Go through the records line by line and work out how many lines hold the word "Identify". Answer with the number only.
(Excerpted data)
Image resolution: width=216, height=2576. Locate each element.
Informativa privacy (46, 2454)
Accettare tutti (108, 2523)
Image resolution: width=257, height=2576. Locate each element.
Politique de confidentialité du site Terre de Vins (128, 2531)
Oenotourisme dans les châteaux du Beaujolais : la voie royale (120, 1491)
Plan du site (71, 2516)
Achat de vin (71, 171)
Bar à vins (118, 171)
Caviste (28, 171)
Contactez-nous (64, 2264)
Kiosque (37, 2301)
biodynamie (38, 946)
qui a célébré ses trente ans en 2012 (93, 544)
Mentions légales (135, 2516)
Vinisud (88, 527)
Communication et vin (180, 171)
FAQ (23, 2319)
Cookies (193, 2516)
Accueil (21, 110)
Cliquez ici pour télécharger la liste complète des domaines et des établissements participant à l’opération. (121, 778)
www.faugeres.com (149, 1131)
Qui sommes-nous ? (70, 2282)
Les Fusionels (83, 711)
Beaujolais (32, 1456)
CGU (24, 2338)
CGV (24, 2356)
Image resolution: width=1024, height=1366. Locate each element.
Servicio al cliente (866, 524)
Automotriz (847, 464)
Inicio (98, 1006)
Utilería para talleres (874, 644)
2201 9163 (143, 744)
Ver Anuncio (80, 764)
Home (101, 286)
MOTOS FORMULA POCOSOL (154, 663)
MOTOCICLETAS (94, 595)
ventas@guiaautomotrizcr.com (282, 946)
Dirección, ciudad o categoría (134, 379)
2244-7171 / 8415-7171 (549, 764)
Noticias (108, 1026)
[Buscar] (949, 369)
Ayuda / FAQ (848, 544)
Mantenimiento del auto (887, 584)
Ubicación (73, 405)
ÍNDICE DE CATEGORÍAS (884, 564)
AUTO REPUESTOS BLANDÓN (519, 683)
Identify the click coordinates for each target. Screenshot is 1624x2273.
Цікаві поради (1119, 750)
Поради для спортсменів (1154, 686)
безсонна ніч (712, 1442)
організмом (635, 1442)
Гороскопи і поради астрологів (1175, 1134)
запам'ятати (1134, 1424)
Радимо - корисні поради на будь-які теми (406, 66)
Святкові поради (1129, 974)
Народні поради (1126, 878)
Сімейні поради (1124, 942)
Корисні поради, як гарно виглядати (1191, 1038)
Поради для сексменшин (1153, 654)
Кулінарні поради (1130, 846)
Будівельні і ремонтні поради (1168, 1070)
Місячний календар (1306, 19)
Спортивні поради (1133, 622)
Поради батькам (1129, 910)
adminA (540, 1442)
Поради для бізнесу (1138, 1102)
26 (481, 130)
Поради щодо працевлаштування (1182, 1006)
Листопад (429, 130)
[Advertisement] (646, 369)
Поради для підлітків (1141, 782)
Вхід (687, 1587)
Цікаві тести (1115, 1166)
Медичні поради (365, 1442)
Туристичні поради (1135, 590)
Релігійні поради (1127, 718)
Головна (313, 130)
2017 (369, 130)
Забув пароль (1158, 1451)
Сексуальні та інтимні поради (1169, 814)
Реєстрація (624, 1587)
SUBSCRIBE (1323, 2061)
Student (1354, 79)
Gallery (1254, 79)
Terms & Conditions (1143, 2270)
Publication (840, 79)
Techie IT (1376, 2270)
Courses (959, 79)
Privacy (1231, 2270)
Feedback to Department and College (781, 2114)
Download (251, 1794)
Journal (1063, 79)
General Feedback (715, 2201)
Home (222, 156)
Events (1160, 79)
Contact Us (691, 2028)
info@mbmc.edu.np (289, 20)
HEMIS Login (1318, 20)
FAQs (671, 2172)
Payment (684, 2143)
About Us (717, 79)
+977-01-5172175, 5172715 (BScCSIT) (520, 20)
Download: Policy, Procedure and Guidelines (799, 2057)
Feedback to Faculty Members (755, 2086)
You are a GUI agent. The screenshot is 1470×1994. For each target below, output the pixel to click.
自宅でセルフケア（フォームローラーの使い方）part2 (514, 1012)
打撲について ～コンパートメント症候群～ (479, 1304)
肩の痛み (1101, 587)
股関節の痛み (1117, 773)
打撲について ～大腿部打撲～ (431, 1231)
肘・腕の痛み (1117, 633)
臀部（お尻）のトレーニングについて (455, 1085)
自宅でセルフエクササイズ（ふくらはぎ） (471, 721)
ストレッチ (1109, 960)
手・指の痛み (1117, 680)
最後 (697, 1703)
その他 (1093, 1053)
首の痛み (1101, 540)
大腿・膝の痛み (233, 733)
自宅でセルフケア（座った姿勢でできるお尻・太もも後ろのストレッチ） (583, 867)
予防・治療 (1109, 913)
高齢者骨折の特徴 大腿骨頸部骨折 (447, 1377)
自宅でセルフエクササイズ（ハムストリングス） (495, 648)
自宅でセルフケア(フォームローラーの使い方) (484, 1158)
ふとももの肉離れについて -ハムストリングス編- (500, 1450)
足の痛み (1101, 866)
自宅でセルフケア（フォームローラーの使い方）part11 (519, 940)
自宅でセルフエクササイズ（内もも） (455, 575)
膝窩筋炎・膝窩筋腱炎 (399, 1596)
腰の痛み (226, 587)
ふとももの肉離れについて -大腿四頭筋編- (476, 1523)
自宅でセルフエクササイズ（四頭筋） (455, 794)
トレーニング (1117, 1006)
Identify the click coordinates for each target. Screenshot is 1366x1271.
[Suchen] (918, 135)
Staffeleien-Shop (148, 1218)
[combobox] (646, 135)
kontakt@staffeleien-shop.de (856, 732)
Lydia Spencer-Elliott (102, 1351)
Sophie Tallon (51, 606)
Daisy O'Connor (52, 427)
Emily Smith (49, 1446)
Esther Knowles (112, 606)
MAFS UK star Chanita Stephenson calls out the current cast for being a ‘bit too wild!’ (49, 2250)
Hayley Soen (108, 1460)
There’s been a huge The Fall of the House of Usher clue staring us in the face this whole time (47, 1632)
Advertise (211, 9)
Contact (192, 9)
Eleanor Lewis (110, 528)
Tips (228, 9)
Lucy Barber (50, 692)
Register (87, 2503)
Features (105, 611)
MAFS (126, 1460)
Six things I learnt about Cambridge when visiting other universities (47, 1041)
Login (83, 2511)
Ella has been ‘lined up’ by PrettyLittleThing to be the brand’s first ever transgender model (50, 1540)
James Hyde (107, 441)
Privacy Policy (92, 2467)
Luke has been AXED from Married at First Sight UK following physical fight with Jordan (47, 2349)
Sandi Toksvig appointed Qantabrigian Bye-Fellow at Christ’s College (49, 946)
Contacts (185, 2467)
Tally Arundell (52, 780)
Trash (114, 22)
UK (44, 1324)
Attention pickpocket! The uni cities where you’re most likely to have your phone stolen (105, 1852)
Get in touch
(End Excerpted data)
▶ **Solution for this task**
2